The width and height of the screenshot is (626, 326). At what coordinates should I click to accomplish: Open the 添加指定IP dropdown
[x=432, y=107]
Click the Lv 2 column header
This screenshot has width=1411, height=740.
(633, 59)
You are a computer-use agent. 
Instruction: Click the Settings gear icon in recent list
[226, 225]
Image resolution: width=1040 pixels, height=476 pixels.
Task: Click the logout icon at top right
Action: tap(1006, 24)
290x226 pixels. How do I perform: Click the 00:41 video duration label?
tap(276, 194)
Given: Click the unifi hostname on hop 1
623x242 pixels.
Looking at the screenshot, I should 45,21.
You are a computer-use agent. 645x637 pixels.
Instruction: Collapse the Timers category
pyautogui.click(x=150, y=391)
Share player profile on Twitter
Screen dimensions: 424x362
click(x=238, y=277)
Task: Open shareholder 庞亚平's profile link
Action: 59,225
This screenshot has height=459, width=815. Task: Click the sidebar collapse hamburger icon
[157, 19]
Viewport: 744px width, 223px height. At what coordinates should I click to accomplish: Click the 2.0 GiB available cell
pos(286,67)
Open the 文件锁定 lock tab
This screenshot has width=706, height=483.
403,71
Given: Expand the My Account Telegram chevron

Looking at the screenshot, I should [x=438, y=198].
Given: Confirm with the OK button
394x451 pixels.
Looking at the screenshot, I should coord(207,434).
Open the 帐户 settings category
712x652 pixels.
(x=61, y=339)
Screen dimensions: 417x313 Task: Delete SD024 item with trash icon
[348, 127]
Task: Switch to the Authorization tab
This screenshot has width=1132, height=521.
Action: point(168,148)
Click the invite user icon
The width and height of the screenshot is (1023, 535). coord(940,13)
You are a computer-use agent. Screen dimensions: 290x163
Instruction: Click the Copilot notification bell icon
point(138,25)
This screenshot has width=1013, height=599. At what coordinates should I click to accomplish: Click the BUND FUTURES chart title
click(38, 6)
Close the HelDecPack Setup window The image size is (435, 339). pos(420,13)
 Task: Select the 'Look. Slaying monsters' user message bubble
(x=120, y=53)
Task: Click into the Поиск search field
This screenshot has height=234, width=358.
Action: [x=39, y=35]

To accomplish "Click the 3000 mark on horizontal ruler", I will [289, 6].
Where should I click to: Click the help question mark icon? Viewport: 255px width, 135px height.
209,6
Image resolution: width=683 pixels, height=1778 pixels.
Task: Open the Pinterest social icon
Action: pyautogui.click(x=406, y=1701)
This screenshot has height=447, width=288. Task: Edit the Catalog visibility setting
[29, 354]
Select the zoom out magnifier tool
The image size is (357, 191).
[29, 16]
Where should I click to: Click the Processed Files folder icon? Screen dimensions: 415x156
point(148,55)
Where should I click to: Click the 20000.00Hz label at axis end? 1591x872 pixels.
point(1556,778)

——

- **Problem statement**: Take the lines above from the one containing "Given: Confirm with the OK button" to the one containing "You are a computer-use agent. Screen" and retype them exactly, both ends included, with nothing added.

- **Finished exercise**:
Given: Confirm with the OK button
394x451 pixels.
Looking at the screenshot, I should coord(207,434).
Open the 帐户 settings category
712x652 pixels.
(x=61, y=339)
Screen dimensions: 417x313 Task: Delete SD024 item with trash icon
[348, 127]
Task: Switch to the Authorization tab
This screenshot has width=1132, height=521.
Action: point(168,148)
Click the invite user icon
The width and height of the screenshot is (1023, 535). coord(940,13)
You are a computer-use agent. Screen dimensions: 290x163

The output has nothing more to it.